Parents are upset. Taxpayers are tired of paying more for less. And a pending lawsuit threatens to force lawmakers to make K-12 education — as the constitution dictates — the “paramount duty” of the state.

Rather than let the courts dictate education policy in this state, a bipartisan group of lawmakers opted to chart a new course for K-12 education — and bulldoze the teachers’ union in the process.

Union president Mary Lindquist blasted lawmakers for their votes in the Senate (26-23) and the House (67-31) in support of HB 2261.

“The Legislature passed HB 2261 at a time we should be protecting our commitment to quality public schools, which are essential to our state’s economy and our students’ futures,” Lindquist said. “This bill exacerbates the school funding crisis because it actually loosens basic education funding requirements. The legislators who voted for HB 2261 chose to ignore the perspective and wisdom of the professional educators in the classroom. That lack of respect has left many education employees feeling that they are being blamed for the problems caused by years of inadequate state funding for our schools.
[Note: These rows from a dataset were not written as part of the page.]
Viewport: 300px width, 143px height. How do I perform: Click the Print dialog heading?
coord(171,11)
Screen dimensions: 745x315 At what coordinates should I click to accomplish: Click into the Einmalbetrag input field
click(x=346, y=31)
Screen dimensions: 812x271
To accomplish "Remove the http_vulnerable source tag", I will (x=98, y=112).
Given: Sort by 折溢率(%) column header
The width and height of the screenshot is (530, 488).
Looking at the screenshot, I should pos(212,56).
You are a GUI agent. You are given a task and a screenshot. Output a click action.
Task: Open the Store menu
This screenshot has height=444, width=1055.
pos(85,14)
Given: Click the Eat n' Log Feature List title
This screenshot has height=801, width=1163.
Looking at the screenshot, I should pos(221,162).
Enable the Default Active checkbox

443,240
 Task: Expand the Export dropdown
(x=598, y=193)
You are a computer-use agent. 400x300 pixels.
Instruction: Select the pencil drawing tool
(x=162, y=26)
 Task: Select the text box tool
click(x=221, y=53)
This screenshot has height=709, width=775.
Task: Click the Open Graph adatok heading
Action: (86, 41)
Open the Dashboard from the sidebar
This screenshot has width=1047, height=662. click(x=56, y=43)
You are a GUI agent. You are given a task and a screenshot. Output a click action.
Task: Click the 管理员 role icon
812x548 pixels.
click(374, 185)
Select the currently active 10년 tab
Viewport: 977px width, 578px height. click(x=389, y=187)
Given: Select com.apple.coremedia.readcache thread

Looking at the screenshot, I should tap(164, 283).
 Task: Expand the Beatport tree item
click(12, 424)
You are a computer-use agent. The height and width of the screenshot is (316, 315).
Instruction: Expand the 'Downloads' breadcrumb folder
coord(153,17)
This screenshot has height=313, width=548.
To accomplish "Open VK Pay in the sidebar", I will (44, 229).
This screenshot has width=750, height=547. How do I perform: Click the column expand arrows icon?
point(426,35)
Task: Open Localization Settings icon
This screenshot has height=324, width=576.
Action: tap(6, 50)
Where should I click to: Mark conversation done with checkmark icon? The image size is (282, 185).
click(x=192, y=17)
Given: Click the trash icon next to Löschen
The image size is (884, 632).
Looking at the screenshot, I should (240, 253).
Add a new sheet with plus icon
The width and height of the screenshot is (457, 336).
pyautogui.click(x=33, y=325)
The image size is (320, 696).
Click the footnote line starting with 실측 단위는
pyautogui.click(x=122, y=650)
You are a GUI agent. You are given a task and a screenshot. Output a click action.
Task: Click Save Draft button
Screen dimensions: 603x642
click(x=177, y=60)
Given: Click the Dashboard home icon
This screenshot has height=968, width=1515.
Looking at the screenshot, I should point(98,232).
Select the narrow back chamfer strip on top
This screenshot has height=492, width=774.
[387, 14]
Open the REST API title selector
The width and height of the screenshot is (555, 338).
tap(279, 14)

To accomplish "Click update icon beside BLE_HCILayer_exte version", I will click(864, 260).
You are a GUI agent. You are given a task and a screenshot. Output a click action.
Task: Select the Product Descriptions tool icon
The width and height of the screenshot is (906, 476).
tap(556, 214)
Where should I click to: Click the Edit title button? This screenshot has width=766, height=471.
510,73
“But let’s be clear,” Lindquist said, “education employees are not responsible for the Legislature’s failure to fund the public education our students need and deserve.”

Union leaders have offered little beyond repeated requests for additional money. The mantra for the union has been, “Give us more money and we’ll fix the problem. We’re the professionals.”

Parents are tired of the rhetoric and the poor outcomes. The PTA and a broad cross section of leaders came together and launched an impressive lobbying effort that pushed HB 2261 to the governor’s desk for her signature into law.

The glaring hole in the legislation is its lack of funding. While setting high performance goals and putting model school standards into place, the legislation does not identify a source of revenue.

The state already spends about $15 billion on K-12 education in each two-year budget cycle — about 40 percent of the state’s general fund budget. That renders the basic education finance reform bill a huge unfunded promise — a promise to spend perhaps another $2 billion every two-year budget cycle to better educate students.

Among other things, the bill redefines what constitutes basic education — a definition that hasn’t been changed since 1979.

It will likely lead to longer school days and the option of more credits for high school students, all-day kindergarten, a new system for sending money to schools around the state, and performance standards for teachers.

Waiting another year or 10 years, as some suggested, is simply not fair to this state’s 1 million school children. House Bill 2261 is the right solution at the right time.